There was sometime a blind man which had a fair wif, of the which he was much Jealous. He kept her so that she might not go nowhere. For ever he had her by the hand.
And after that she was enamoured of a gentle fellow they could not find the manner nor no place to fulfill their will. But, notwithstanding, the woman, which was subtle and ingenious, counselled to her friend that he should climb upon a pear tree. And he did as she told him.
And when they had made their enterprise, the woman came again in to the house and said to her husband, "My friend, I pray you that ye will go into our garden for to disport us a little while there."
Of the which prayer the blind man was well content, and said to his wife, "Well, my good friend, I will well. Let us go thither."
And as they were under the pear tree, she said to her husband, "My friend, I pray thee to let me go upon the pear tree, and I shall gather for us both some fair pears."
"Well, my friend," said the blind man. "I will well and grant thereto."
And when she was upon the tree, the young man began to shake the pear tree at one side, and the young woman at the other side. And as the blind man heard thus hard shake the pear tree, and the noise which they made, he said to them, "Ha! Ah, evil woman, how be it that I see it not, neverthless I feel and understand it well! But I pray to the gods that they vouchsafe to send me my sight again."
And as soon as he had made his prayer, Jupiter rendered to him his sight again. And when he saw that pageant upon the pear tree, He said to his wife, "Ah, unhappy woman! I shall never have no joy with thee."
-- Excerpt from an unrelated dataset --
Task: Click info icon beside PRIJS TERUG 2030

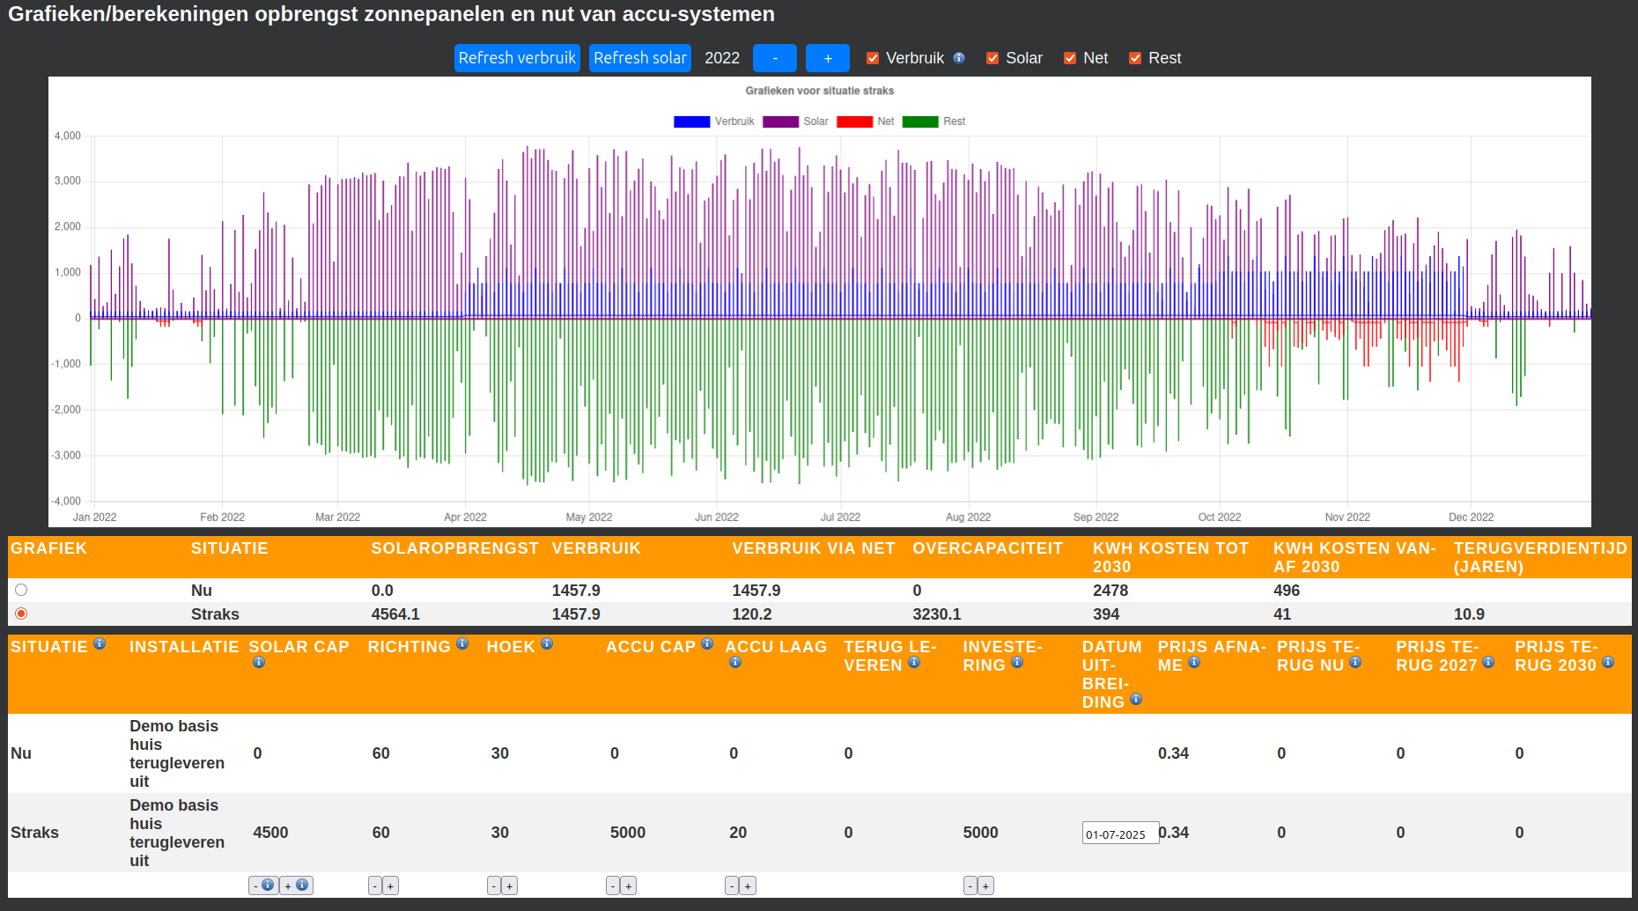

And by cause that the young woman was ready in speech and malicious, she answered forthwith to her husband: "My friend, thou art well beholden and bounden to me, for by cause of me, and for the love the gods have to me, they have restored to thee thy sight, whereof I thank all the gods and goddesses which have enhanced and heard my prayer; for I desiring much that thou might see me, ceased never day nor night to pray them that they would render to thee thy sight; wherfore the goddess Venus visibly showed her self to me and said that if I would do some pleasure to the said young man she shold restore to thee thy sight. And thus I am the cause of it."
And then the good man said to her, "My right dear wife and good friend, I remercy and thank you greatly, for right ye have and I great wrong."
The spelling of the text has been regularized (and slightly modernized); from Caxton's edition of The Fables of Esope, as printed in Originals and Analogues of the Canterbury Tales. Chaucer Society, Second Series, 1887. Pp. 181-82.